> [Task goal] Extend the Moody's commentary on the State of Illinois' negative credit outlook, starting after its final sentence.

### Extract provided ###

Moody's Investors Service has revised the State of Illinois' credit outlook to negative from stable, while affirming the state's general obligation debt rating at A2. The state has about $28 billion of G.O. bonds outstanding. We have also affirmed related ratings assigned to state borrowings, including about $2.6 billion of debt issued by the Metropolitan Pier & Exposition Authority, rated A3, and the state's Build Illinois sales tax revenue bonds, rated A2, of which $2.7 billion are currently outstanding. The negative outlook is linked to ratings on the G.O. as well as the related credits.
The negative outlook reflects our view that the state's pension funding pressures are likely to persist and perhaps worsen in the near term. Moreover, fiscal 2014 marks the last year before Illinois' 2011 income tax increases are partly unwound, putting the state on track to deal with simultaneous growth in pension funding needs and loss of revenue. If the legislature in coming weeks or months enacts significant pension reforms, they are almost certain to be challenged, given the state's constitutional protection of retiree benefits. Political pressures, coupled with the threat of litigation, may mean that any reforms enacted have only a marginal effect on liabilities. Despite a diverse economy with above-average wealth, lackluster demographic and economic characteristics indicate that, even with continued US economic improvement, the state's existing tax structure will not provide enough revenue to address the rising cost of pension benefits and other state expenses. In addition, the state's payment backlog remains high.
-- Sovereign powers over revenue and spending
-- Statutory provisions giving priority to debt service over other state expenditures
-- Large, diverse, and wealthy economy
-- Severe pension funding shortfall
-- Chronic use of payment deferrals to manage operating fund cash
-- Long-term weak management practices reflected in pension under-funding and bill payment delays
DETAILED CREDIT DISCUSSION
STATE'S ABILITY TO MANAGE CONTINUING ASCENT OF PENSION FUNDING REQUIREMENTS REMAINS UNCLEAR
Governor Quinn is pushing lawmakers to pass reforms to pensions during the "lame-duck" sessions at the beginning of next month, before the formal start of the General Assembly's new term, on January 9. This year, the state legislature repeatedly failed to act on pension reform -- during the regular session that ended May 31, during a one-day special session convened by the governor on August 17, and again during the state's "veto sessions" in November and December. When we lowered the state's rating in January, we noted that the state might be unable to muster the political will to address its pension liabilities this year. As the year draws to a close, prospects for significant reforms remain unclear. A sense of urgency is growing and the governor is exhorting action within four weeks, but neither the governor nor legislative leaders have articulated a preferred course of action. Political pressures against action remain strong, as does the threat of litigation against any meaningful pension reforms enacted. We therefore see substantial risk of outcomes other than successful pension reform, suggesting that the steady growth in pension funding pressure will continue. The scheduled partial sunset, in 2015, of the state's 2011 income tax increases would leave the state grappling to cope with increased pension funding costs at a time when its revenues are dropping significantly. The tax-increase legislation (which raised corporate and personal income tax rates as of January 1, 2011) includes provisions to reduce tax rates on January 1, 2015.

### Material shown ###

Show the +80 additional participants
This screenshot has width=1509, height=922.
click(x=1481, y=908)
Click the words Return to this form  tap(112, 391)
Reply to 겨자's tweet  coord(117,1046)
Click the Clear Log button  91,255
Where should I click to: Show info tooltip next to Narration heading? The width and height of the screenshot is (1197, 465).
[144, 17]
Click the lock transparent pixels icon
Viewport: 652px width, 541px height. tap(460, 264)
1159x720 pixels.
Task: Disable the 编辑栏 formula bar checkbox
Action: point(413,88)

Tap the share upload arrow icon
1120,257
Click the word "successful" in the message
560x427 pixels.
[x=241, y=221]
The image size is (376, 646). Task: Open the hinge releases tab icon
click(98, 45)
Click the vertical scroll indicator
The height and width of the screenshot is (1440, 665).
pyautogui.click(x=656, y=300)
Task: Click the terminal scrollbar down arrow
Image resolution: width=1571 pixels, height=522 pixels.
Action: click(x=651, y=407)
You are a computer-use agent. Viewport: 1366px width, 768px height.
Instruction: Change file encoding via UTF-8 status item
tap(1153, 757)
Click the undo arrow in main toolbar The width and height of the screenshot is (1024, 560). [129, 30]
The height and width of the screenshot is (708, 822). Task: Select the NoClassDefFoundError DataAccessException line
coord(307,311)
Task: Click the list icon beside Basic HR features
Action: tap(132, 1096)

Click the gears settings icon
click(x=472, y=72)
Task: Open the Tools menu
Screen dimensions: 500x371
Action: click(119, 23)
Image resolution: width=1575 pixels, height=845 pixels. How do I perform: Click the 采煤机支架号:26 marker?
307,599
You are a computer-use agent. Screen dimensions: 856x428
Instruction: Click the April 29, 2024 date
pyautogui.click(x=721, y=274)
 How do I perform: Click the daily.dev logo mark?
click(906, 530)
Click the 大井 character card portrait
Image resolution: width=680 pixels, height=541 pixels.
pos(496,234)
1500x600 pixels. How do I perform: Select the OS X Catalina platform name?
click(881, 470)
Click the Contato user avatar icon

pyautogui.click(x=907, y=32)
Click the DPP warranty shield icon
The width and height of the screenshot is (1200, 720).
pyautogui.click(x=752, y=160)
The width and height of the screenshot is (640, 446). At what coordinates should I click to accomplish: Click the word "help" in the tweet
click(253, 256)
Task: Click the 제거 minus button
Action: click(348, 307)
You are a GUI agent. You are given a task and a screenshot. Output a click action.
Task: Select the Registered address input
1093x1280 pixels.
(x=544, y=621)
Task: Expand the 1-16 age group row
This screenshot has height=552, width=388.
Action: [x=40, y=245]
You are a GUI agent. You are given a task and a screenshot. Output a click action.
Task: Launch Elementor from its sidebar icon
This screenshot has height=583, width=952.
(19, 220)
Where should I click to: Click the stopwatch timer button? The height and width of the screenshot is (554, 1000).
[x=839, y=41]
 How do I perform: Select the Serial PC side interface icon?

###

> [Answer for this exercise]
ILLINOIS REMAINS OUTLIER AMONG STATES BASED ON SIZE OF PENSION LIABILITIES
Illinois remains an outlier among states for the size of its unfunded pension liabilities. Its five major plans had an actuarial accrued liability (AAL) of $158.6 billion as of June 30, 2012, up from $146.5 billion a year earlier. Assets of the plans on that date amounted to $62 billion, resulting in an unfunded actuarial accrued liability (UAAL) of $97 billion (as reported in the retirement plan valuations, without asset smoothing). Contribution shortfalls have been the main cause of the mounting UAAL since 1996. In fiscal 2011, for example, the employer contributions to the state's pensions amounted to almost $4.3 billion. While this amount satisfied Illinois' statutory contribution requirement, it was only about 73% of the annual required contribution (ARC) -- the actuarially determined amount needed to provide both for current-year accrued benefits and for UAAL amortization. Under current Illinois pension funding law, state contributions will account for increasing shares of resources in coming years without substantially boosting the pensions' funded status; state figures indicate a combined funded ratio (actuarial assets to liabilities) of less than 50% even in 2020. Some past legislative pension reforms have placed a higher priority on near-term fiscal relief, allowing pension challenges to worsen. We would view such actions next year as evidence that the state - for either political or legal reasons - is unable to effect pension reforms that prevent further, substantial credit deterioration.
STATE ANTICIPATES MODEST IMPROVEMENTS ON ACCOUNTS PAYABLE IN CURRENT FISCAL YEAR
Deferred bill payments by the state have factored into Illinois downgrades during the past three years and remain a significant credit challenge, although state budget officials anticipate modest progress in reducing them in the current fiscal year. As of July 1, when the year began, the state had approximately $7.5 billion to $8 billion of unpaid obligations, according to the state comptroller. The payment backlog represented a slight improvement from the preceding two years, when the total was $8.5 billion. Amounts included in that estimate are not limited to general funds vouchers in the comptroller's office; they also contained Medicaid and state-employee health insurance bills not transmitted to the comptroller. Looking only at comptroller-held, unpaid general fund bills, the amount totaled $3.656 billion, compared with $3.798 billion a year earlier. More recently, the comptroller has voiced concern about the state's ability to reduce its accounts payable balance in the current fiscal year. In her November quarterly report, the comptroller noted that the state's general funds accounts payable had increased as of September 30, to $5.9 billion compared with $3.8 billion a year earlier. The outstanding unpaid bills included almost $1.4 billion attributable to year ended June 30, 2012. The state's delayed payments, according to the comptroller, meant it was likely to use $5 billion of fiscal 2013 revenue to pay fiscal 2012 liabilities. She also voiced concern over the possible need for supplemental appropriations to cover expected expenses in the year ending June 30, 2013.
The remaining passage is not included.